We pace ourselves because we want to have enough energy to do the things that we value. But there are some common things we do that burn through energy, without us even realizing it.

For example, people often forget that the brain is one of the most energy demanding organs in the body. Therefore mental activity, like worrying, or scrolling on your phone, can burn through bodily resources, just as physical activity can.

Are you spending a lot of energy on activities you do not value, because you wrongly believe they are restful?
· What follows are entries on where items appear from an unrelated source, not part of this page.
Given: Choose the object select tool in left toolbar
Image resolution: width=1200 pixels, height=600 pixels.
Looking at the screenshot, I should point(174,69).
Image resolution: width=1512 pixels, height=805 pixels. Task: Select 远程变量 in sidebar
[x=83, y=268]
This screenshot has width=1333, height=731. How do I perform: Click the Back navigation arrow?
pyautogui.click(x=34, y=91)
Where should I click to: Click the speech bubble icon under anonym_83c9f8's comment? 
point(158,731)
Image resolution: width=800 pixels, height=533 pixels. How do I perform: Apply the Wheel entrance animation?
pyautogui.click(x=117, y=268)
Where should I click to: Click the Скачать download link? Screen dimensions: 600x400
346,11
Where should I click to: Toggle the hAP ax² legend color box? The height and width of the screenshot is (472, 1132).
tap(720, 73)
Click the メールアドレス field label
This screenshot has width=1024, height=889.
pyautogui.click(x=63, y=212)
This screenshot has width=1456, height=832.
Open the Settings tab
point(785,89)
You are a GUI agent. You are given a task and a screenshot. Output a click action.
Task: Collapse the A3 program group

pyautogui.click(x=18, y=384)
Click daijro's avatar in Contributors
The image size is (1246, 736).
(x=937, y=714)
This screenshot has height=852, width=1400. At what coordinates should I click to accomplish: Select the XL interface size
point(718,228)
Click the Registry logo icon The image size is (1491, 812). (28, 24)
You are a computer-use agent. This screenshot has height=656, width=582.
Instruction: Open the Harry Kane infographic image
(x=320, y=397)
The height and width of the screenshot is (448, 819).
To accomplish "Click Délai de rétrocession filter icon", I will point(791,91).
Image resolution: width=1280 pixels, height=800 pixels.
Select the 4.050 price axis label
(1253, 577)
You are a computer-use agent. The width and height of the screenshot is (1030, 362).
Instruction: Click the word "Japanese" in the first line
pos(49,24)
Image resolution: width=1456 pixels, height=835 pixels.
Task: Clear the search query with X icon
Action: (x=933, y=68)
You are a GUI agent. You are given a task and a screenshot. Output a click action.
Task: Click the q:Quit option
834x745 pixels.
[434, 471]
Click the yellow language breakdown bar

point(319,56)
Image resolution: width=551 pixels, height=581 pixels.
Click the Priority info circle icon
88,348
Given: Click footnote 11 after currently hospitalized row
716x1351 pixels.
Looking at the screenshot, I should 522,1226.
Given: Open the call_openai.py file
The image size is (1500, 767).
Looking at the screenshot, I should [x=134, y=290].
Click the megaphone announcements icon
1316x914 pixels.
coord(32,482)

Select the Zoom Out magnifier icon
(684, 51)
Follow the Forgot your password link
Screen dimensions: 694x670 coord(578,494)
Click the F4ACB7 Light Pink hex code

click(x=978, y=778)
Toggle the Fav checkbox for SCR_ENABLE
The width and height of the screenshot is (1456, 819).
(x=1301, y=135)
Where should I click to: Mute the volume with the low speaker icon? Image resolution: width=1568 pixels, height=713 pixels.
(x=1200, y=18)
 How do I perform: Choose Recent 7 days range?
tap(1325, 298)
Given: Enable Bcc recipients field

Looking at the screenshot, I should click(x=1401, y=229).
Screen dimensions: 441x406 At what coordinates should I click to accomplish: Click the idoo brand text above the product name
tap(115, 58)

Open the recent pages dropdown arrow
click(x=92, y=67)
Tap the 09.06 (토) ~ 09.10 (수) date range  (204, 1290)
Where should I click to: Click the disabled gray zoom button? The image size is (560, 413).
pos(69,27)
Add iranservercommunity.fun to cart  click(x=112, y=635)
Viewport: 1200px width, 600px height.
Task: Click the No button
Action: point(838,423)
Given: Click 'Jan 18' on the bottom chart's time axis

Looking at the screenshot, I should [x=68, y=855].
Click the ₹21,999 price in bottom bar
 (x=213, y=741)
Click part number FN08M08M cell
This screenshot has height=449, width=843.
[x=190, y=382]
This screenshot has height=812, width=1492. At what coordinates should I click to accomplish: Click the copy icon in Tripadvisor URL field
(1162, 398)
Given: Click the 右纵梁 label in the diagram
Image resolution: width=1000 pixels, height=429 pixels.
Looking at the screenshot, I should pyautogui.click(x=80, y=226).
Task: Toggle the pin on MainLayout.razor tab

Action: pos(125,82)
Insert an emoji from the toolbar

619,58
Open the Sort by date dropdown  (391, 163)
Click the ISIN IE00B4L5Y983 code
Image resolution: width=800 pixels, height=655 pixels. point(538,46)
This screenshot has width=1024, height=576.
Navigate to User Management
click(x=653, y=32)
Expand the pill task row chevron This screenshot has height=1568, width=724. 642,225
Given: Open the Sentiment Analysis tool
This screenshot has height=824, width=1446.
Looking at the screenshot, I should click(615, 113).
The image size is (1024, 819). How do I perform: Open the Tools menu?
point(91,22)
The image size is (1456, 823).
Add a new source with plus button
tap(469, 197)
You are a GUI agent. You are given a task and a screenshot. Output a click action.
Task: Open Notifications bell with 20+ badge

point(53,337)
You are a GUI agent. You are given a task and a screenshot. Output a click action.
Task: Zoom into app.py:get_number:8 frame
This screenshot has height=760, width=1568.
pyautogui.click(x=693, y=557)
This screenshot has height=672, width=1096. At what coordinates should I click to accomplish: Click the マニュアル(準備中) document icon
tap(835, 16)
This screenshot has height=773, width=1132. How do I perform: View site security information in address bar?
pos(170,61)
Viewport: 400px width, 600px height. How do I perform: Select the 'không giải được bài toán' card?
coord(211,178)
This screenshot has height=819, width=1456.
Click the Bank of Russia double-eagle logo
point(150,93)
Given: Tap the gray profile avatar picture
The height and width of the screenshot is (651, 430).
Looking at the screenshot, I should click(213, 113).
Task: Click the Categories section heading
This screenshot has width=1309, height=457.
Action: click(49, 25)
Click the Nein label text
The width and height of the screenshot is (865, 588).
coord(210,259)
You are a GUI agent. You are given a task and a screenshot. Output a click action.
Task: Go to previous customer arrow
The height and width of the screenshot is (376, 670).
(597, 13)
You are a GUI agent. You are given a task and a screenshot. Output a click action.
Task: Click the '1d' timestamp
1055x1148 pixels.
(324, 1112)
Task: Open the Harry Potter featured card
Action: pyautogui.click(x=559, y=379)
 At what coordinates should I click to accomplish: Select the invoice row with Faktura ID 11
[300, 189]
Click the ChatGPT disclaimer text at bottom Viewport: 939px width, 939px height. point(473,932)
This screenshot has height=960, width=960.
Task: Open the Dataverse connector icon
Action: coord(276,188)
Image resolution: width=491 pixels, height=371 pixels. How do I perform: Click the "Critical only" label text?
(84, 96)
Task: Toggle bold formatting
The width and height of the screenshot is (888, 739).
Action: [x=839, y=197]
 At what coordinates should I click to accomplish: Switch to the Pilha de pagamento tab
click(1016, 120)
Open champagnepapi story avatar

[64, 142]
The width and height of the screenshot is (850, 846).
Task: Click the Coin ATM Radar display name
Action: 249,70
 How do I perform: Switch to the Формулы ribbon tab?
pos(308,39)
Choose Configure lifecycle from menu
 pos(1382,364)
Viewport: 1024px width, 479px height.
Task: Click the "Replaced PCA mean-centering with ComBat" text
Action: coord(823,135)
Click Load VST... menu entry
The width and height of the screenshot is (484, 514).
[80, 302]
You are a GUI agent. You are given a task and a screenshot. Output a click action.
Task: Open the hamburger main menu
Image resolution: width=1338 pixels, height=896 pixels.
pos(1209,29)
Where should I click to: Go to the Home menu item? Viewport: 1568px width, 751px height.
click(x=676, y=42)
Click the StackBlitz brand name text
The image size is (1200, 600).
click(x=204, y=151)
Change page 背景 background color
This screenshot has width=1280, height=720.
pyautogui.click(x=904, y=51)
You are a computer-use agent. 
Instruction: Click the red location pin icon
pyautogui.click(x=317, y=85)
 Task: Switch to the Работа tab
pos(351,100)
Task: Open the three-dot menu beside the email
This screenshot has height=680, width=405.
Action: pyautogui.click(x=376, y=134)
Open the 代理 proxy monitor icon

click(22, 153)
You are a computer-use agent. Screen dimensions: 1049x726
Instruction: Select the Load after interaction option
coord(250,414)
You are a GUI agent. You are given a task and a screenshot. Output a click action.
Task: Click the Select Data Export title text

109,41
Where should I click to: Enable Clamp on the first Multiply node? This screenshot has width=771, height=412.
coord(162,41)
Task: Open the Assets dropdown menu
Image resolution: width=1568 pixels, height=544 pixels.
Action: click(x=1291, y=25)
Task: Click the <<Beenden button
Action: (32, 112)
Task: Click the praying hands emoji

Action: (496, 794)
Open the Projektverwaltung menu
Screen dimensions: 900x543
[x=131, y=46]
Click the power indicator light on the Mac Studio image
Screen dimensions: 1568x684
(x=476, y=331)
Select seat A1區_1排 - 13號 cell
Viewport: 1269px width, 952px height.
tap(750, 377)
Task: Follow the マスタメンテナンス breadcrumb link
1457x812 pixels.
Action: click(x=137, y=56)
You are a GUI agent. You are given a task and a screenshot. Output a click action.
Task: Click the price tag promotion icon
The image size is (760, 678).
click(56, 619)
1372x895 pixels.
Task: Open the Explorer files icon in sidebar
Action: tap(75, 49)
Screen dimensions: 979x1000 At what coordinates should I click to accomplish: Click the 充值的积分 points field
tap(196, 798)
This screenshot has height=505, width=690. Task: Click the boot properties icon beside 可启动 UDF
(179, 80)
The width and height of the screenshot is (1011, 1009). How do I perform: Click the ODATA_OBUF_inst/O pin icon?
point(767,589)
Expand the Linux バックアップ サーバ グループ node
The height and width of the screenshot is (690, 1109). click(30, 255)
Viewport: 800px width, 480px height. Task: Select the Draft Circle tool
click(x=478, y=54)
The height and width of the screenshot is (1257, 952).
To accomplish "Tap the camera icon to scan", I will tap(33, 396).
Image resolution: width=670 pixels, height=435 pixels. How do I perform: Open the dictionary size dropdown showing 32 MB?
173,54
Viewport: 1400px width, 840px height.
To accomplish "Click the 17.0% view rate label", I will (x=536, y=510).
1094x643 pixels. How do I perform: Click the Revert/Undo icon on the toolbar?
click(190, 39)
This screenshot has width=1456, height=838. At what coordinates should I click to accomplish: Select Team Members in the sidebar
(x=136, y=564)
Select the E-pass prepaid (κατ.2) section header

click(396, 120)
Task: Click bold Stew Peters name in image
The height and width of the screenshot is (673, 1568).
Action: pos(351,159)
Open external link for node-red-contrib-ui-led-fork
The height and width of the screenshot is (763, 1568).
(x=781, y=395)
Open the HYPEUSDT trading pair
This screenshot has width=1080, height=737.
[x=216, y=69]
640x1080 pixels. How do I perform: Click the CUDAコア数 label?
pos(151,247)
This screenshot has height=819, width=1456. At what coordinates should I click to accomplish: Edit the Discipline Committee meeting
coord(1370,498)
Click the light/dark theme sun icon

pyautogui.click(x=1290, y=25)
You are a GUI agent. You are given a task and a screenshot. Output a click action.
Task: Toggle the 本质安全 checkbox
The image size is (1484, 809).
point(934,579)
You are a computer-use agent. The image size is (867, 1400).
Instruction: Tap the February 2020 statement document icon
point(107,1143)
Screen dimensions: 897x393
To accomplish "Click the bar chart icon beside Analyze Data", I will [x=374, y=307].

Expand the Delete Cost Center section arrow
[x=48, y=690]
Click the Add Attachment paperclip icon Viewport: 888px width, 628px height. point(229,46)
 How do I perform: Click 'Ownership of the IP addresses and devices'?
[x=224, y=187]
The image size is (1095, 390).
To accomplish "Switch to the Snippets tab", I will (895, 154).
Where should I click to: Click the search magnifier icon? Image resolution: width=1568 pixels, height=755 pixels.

Finding a way to move that you enjoy without crashing, is important for rehabilitation, no matter the cause of your symptoms.

Physiotherapist's tips

Maintaining flexibility is important, even when your symptoms are at their worst. This is because tissue that has lost its flexibility after lack of activity takes a long time to regain it again.

Stretching also helps proper breathing and flushes the lymphatic system to reduce inflammation. Stretching is almost always manageable in some way, even when lying in bed.

When you are ready, building strength and stamina has benefits for symptoms such as pain, fatigue, anxiety, low mood and symptoms of dysautonomia, as well as for the immune system and the rhythmic body.

If you have been unwell for some time, it is necessary to build up your physical fitness gradually. Good general advice is to start to work with stretching or easy unstrained movement to loosen up the musculoskeletal system.

After loosening up for a few weeks, then work on building in activities that can build strength and stamina as a normal part of the day e.g. walk the dog, walk up the stairs, carry groceries or babies.

It is always better to build in a manageable small amount of training on a daily basis than a large amount a few times a week/month. Intense episodic training has a boom-bust effect on the body which can maintain or worsen symptoms.

Start with what is manageable and slowly extend these daily activities (e.g. walk longer/faster), or integrate training activities that you find motivating (e.g. cycle for transport or attending a yoga class).

Keep an awareness of how the exercise you are doing affects your symptoms and overall energy.